> [PAGE EXCERPT]:
At first I thought I was speaking with Mother Nature herself. I had phoned Mother Nature’s Florist and a woman answered. Who else could she be?

But I soon realized that this woman was an imposter. I had phoned to order flowers for a couple about to celebrate their fiftieth wedding anniversary. I requested a basket of daisies because, I explained, they were married when wild daisies were blooming and they must have seen daisies on their way to the wedding. 

The real Mother Nature would love that idea. 

The phony Mother Nature showed no interest. I’m sure she knew all about gorgeous cultivated blossoms growing in her greenhouse or shipped there in refrigerated trucks. But probably, on her way to work, she didn’t notice the hundreds of wildflowers that the real Mother Nature has sprinkled along New England roadways, blossoms that are cheerful, varied, and resourceful. Anybody can enjoy them. For free. All you have to do is look.

Consider the wildflowers. They grow without human help. Each finds its own little niche – moist or dry soil, sun, shade, forest, meadow, beach, riverside, mountaintop, sidewalk crack. Isn’t it miraculous that, while millions of seeds must fall in inhospitable places, so many find exactly the right spot?

And so many have chosen to grow near my very own house! Violets, buttercups, star flowers, clovers, blue-flag iris, daisies, yarrow, Queen Anne’s lace, asters, goldenrods, and so many more. They blossom generously, whether any human person cares or even sees them. All they require from me is: Nothing. Don’t cut them down, don’t pull them up.

So I admit that I, in my comfortable shoes and practical hat, on roadside or on trail, I might stop when I spy a blossom I can’t immediately identify. In the past, I traveled with a flower book. Now I snap a photo with my phone and take it home to the books. There are apps that identify a wildflower on the spot: I haven’t added one of those yet. (I have only the app for birds, but that’s another story.)

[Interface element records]
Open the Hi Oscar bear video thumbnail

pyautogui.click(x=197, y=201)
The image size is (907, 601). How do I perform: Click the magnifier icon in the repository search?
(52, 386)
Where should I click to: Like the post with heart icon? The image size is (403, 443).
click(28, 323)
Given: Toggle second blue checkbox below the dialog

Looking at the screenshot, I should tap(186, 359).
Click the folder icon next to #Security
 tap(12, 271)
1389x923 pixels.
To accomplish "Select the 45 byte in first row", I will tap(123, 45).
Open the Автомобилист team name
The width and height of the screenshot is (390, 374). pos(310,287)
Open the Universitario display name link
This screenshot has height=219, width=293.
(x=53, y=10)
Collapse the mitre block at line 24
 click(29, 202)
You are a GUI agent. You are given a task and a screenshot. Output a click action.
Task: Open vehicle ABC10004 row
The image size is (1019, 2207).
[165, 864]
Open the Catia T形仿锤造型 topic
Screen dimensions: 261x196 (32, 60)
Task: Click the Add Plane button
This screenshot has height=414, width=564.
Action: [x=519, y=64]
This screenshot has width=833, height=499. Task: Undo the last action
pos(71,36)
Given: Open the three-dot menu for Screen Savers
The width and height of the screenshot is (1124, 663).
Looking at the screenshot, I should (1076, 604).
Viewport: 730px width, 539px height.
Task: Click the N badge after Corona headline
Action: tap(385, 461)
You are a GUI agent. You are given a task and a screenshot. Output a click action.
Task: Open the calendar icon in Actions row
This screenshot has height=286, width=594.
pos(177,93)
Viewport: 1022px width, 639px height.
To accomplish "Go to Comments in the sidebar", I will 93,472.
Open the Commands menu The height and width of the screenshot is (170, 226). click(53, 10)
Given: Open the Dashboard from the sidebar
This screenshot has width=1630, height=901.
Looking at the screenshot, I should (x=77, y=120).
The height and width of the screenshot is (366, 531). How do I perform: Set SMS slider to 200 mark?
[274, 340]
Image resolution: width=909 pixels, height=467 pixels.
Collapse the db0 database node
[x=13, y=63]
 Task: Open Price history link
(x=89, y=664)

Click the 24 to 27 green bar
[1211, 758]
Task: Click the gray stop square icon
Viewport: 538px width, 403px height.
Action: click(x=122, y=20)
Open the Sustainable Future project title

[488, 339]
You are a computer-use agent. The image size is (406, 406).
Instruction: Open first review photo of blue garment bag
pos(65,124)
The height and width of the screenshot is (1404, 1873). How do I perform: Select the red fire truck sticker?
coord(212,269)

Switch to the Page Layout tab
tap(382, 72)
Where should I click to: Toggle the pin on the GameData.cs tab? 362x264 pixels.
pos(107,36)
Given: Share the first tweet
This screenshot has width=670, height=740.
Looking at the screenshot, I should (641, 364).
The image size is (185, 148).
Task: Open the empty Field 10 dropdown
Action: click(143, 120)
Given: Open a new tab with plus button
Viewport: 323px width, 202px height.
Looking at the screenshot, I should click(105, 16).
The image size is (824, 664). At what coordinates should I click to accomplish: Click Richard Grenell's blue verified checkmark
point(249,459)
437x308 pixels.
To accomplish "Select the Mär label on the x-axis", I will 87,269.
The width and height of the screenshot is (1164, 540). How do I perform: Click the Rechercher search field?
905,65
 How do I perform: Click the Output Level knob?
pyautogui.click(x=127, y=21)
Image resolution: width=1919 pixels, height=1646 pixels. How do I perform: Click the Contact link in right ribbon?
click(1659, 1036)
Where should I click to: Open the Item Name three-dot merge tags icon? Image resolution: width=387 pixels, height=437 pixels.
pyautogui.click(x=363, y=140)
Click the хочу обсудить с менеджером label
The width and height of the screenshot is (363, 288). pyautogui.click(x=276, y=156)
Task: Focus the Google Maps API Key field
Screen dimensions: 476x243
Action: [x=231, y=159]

> [SET EXERCISE A]: Extract the passage of the wildflower essay starting at "But I soon realized" and ending at "do is look.".
> [SET EXERCISE B]: Continue the essay about roadside wildflowers from the point where it stops.
The material was taken from a different source than the text.

> [WRITTEN RESPONSE A]:
But I soon realized that this woman was an imposter. I had phoned to order flowers for a couple about to celebrate their fiftieth wedding anniversary. I requested a basket of daisies because, I explained, they were married when wild daisies were blooming and they must have seen daisies on their way to the wedding. 

The real Mother Nature would love that idea. 

The phony Mother Nature showed no interest. I’m sure she knew all about gorgeous cultivated blossoms growing in her greenhouse or shipped there in refrigerated trucks. But probably, on her way to work, she didn’t notice the hundreds of wildflowers that the real Mother Nature has sprinkled along New England roadways, blossoms that are cheerful, varied, and resourceful. Anybody can enjoy them. For free. All you have to do is look.

> [WRITTEN RESPONSE B]:
Wildflowers can be so confusing. My beginner’s wildflower book offers 658 photographs of flowering plants common in eastern North America. The more advanced book illustrates 1,553 “of the most common species” in North America; that is, only the most common 1,553 species, figuring that a normal person doesn’t need to be able to identify 50 kinds of sunflowers or 81 types of buttercups.

Still, I crouch beside the road examining a tiny white daisy-like flower with long thin petals, snap its photo, and can’t find it in my books.

Sometimes I stop worrying about the flower’s name and just enjoy its company. 

Speaking of names, Mother Nature might have designed the wildflowers, but she must have had human help naming them, help that was not always that helpful. We have lovely, flowing names that delight both the tongue and the soul, like day lily, forget-me-not, and Canada mayflower. But it’s disappointing to spot a cluster of tiny white five-point-star blossoms shining in a thicket and discover that it’s called bastard toadflax. And who named cow vetch? Or the silver-leaf scurf pea? Or the spiny-leaved cow thistle?

I wish I could reach the real Mother Nature on the phone. I’d ask if she would like help re-naming some of her colorful creations. But the big question I would ask is the same question I ponder when I consider our amazing varieties of birds, fishes, insects, and other wild creatures. Why did she think we deserve so many?